= Gulf of Ancud =

Gulf in Chile by Chiloé Island

Map of the Sea of Chiloé and nearby roads. The Gulf of Ancud is seen in the centre of the upper half.

Gulf of Ancud (Golfo de Ancud) is a large body of water separating the Chiloé Island from the mainland of Chile. It is separated from the Gulf of Corcovado by the Desertores Islands. To its north the Calbuco Archipelago separates it from Reloncaví Sound.

== Oceanography ==
Tidal depths along the Chilean coast increase from north to south. Around the archipelago of Chiloé, the tide splits in two, with one pulse from the Chacao Channel in the north and the other from Guafo in the south. These two streams meet around the Desertores Islands and in the extreme northwest of the Gulf of Ancud, southeast of Tres Cruces point.

Two high tides and two low tides are generally observed along the gulf's shoreline. These tend to vary widely in height, with the daytime high tide being higher in summer and the opposite being the case in winter. The tides' heights vary between 3 and 7 m.

The inflow current tends towards the north, while the outflow tends south. Its intensity varies according to channels' width and depth.

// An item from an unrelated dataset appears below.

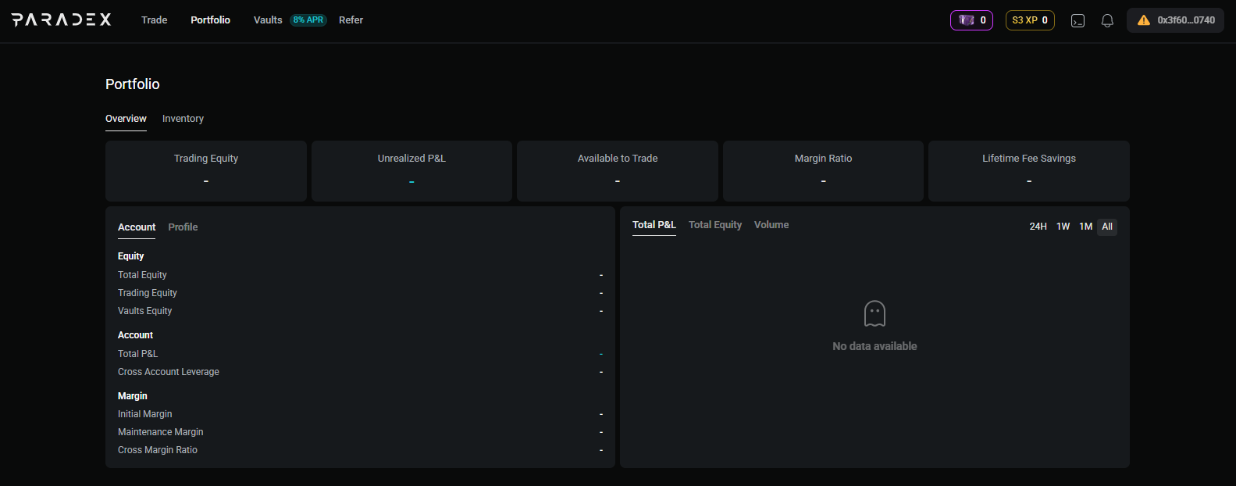The image size is (1236, 486).
Task: Click the ghost no-data icon
Action: click(x=874, y=314)
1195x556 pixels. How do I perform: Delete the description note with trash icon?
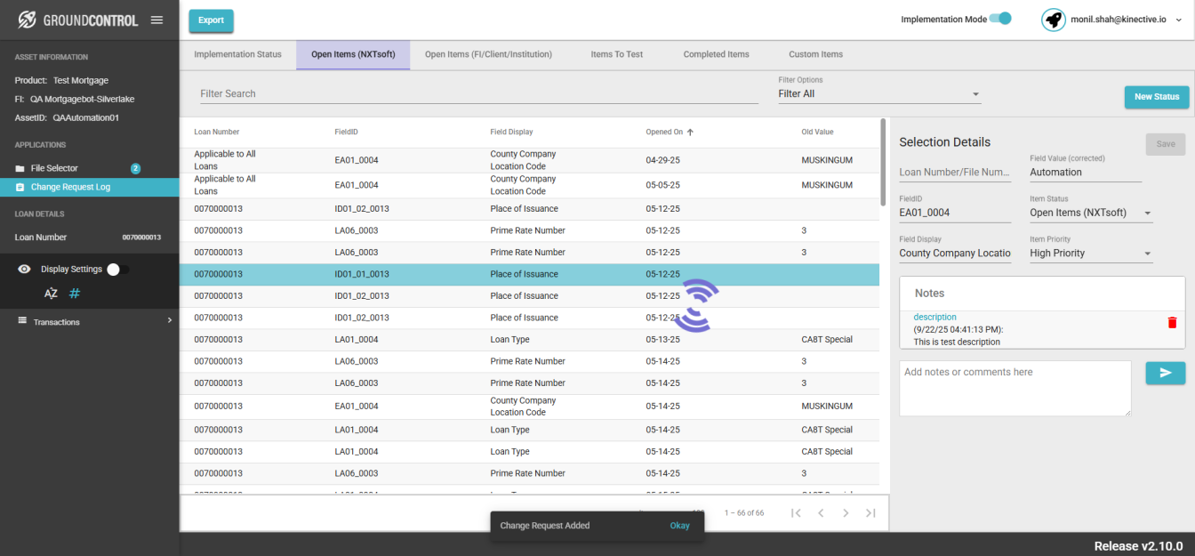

Tidal currents from the Pacific Ocean entering from the south push the gulf's waters northwards and inwards. In the extreme northwest of the gulf, around 4 nmi southeast of Tres Cruces point, these clash with waters coming in from the Chacao Channel forming a notable skirmish line between both forces known as the Tique Line. This turbulence is often very dangerous for non-covered vessels, many of which have been wrecked trying to cross this line. Tidal variations along the coast are considerable, but much lower towards the center.

Depths at the center of the gulf are significant, and irregular along its northern and southern edges. Some deeper points exist in the northern sector.